* **What is being asked**
Transcribe, word for word, all of the entries below, and exclude any pictures from the copy.

*** Opening The records ***

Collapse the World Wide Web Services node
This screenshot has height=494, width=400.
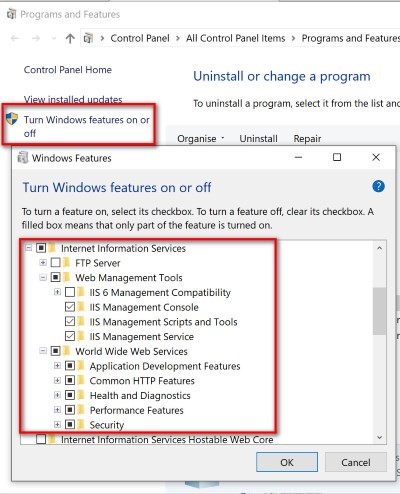click(43, 351)
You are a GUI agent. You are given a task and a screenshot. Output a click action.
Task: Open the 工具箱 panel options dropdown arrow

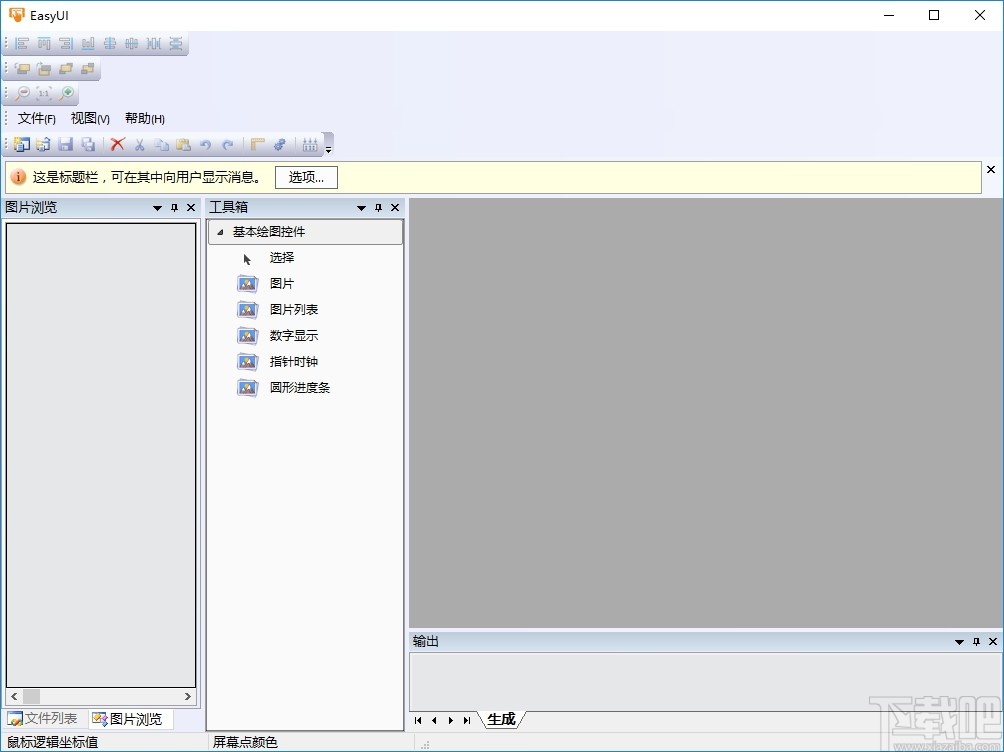(361, 207)
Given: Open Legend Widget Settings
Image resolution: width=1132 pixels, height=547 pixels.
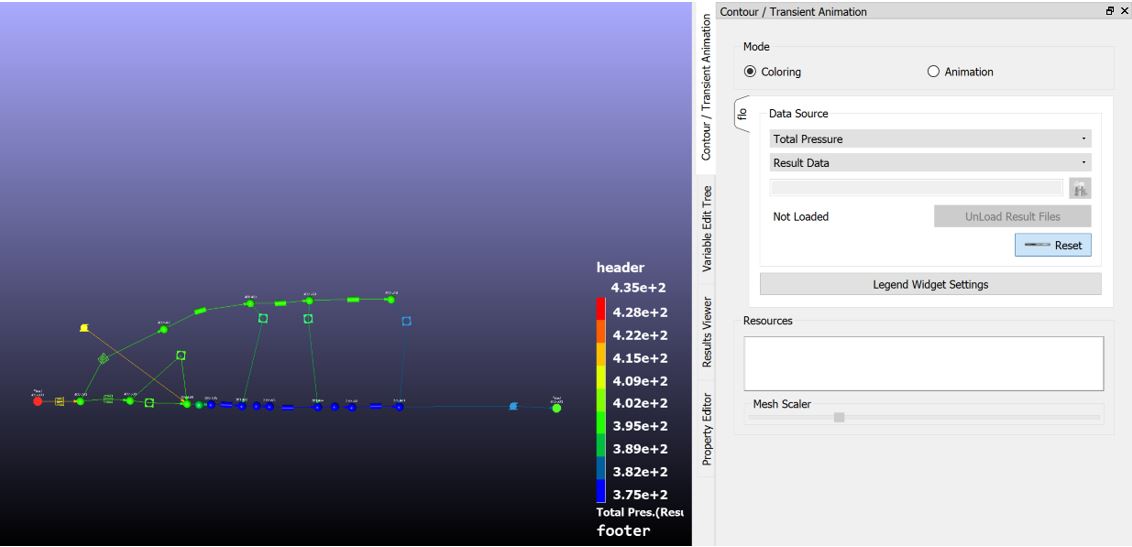Looking at the screenshot, I should point(930,284).
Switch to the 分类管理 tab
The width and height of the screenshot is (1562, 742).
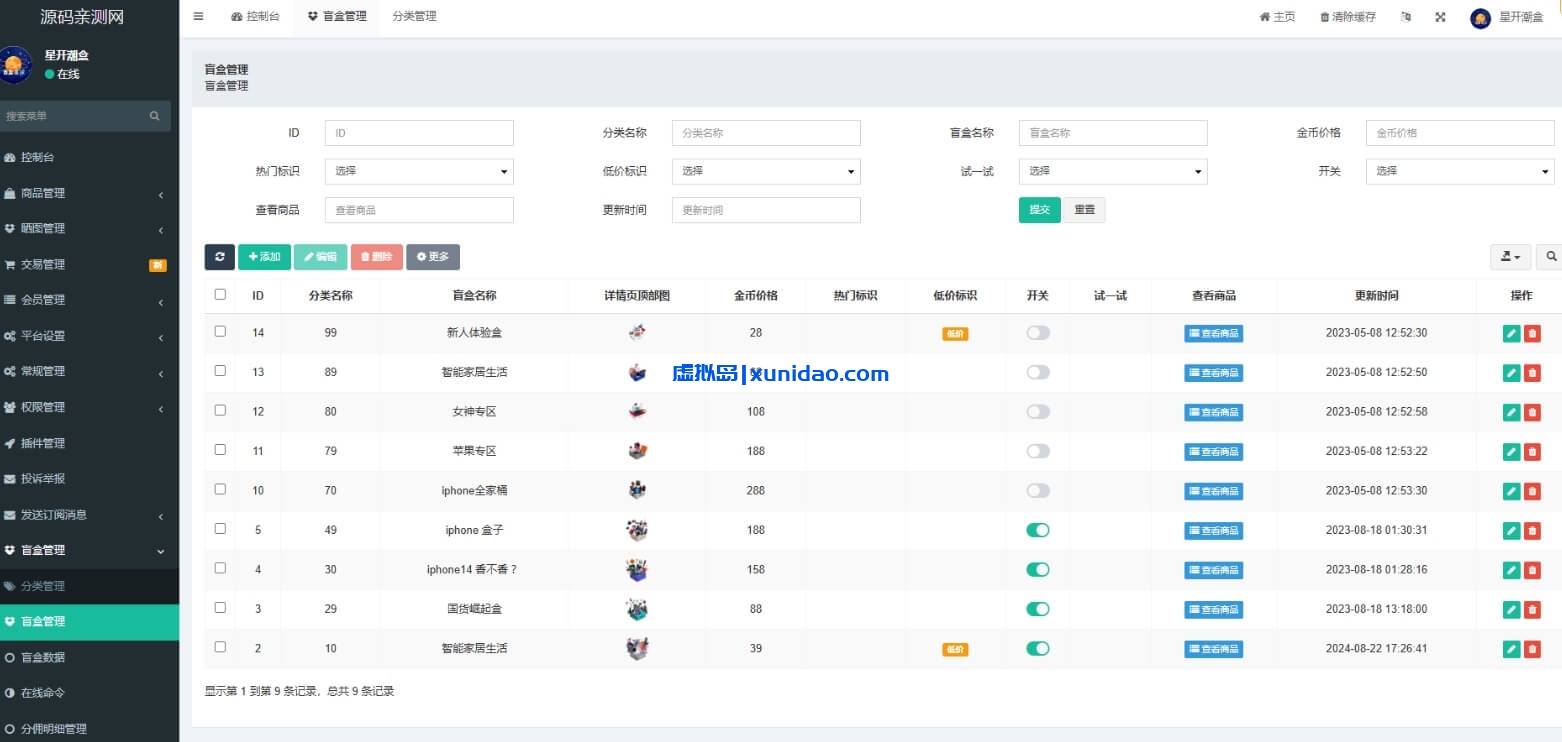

*** Closing The records ***

* **Answer box**
Collapse the World Wide Web Services node
This screenshot has height=494, width=400.
click(43, 351)
You are a GUI agent. You are given a task and a screenshot. Output a click action.
Task: Open the 工具箱 panel options dropdown arrow

(361, 207)
Given: Open Legend Widget Settings
Image resolution: width=1132 pixels, height=547 pixels.
Looking at the screenshot, I should point(930,284).
Switch to the 分类管理 tab
The width and height of the screenshot is (1562, 742).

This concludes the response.